Despite the strenuous months of re-education and his ongoing struggle to claw back the mental skills he once took for granted, he is disarmingly positive and completely devoid of bitterness.
“I’m not going to sit there for the rest of my life and say, ‘Oh look at me,’ he says dismissively, scrunching up his face feigning tears. “You go through stages of emotions, anger, frustration, crying, screaming but it all leads to one thing, and it’s acceptance.”
He, more than anyone, would have cause to feel hard done by. The grandfather-of-eight was dealt yet another blow last year, when he was diagnosed with motor neurone disease - a fatal, rapidly progressing condition which attacks the nerves that control movement so muscles no longer work. MND leaves people locked in a failing body, unable to talk and eventually breathe.

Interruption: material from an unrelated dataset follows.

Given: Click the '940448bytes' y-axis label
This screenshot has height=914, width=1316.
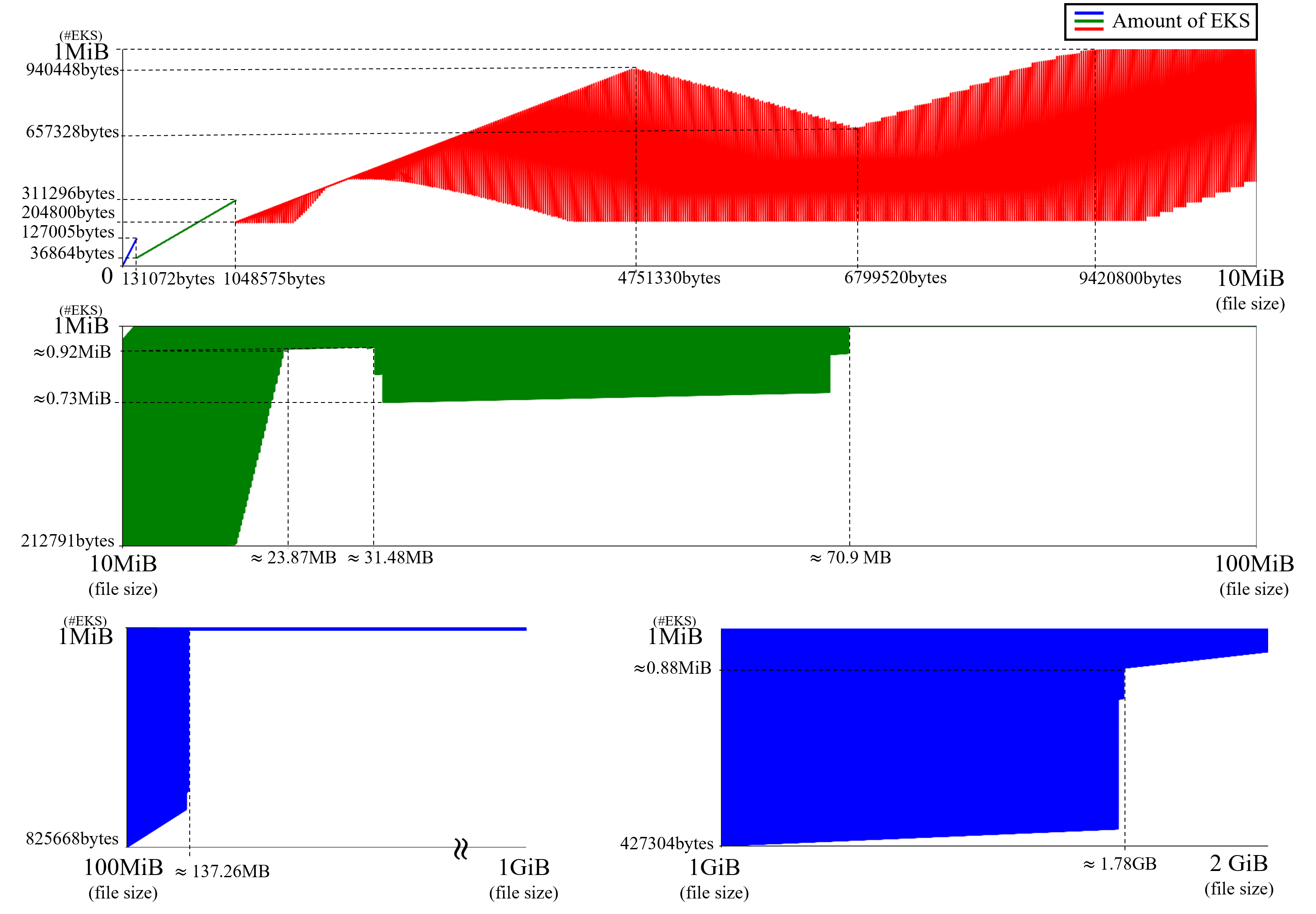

It kills more than half of patients within two years of diagnosis.
“When we found out my wife burst into tears but I just looked at my watch,” he says without missing a beat. “You can climb to the top of a mountain and scream and shout but when you come down you’re the same person, nothing has changed. It’s wasted energy. There are many people far worse off than me. I don’t want sympathy.
“When people ask, ‘What are you going to do now that you have MND on top of everything else?’ I just say, ‘I will be like Stephen Hawking without the intelligence,’” he deadpans.
Josh began suspecting something sinister was at play a year and a half ago, when suddenly the simple act of gripping a pen or picking a fork demanded an extraordinary effort.
It is likely the aftermath of his successive strokes masked the tell-tale symptoms of the MND, perhaps for years.
“Had I been able to walk from day one, they probably would have been able to diagnose the MND. The fact that I constantly feel like I’m going to choke was put down to the stroke but actually it’s the MND. Sometimes I wake up in the morning and I think maybe that was just a dream but it’s not going anywhere,” his voice trails off. He soon perks up, shifting the conversation back to the months of speech therapy which followed the strokes, likening himself to Audrey Hepburn in My Fair Lady.
Never one to wallow, the former Para refuses now more than ever to allow another setback to hinder him.
“I’m still the same person,” he grins. “I know what’s ahead of me and I don’t have time to feel sorry for myself. You can’t live your life like that. There are too many things to do, people to meet.”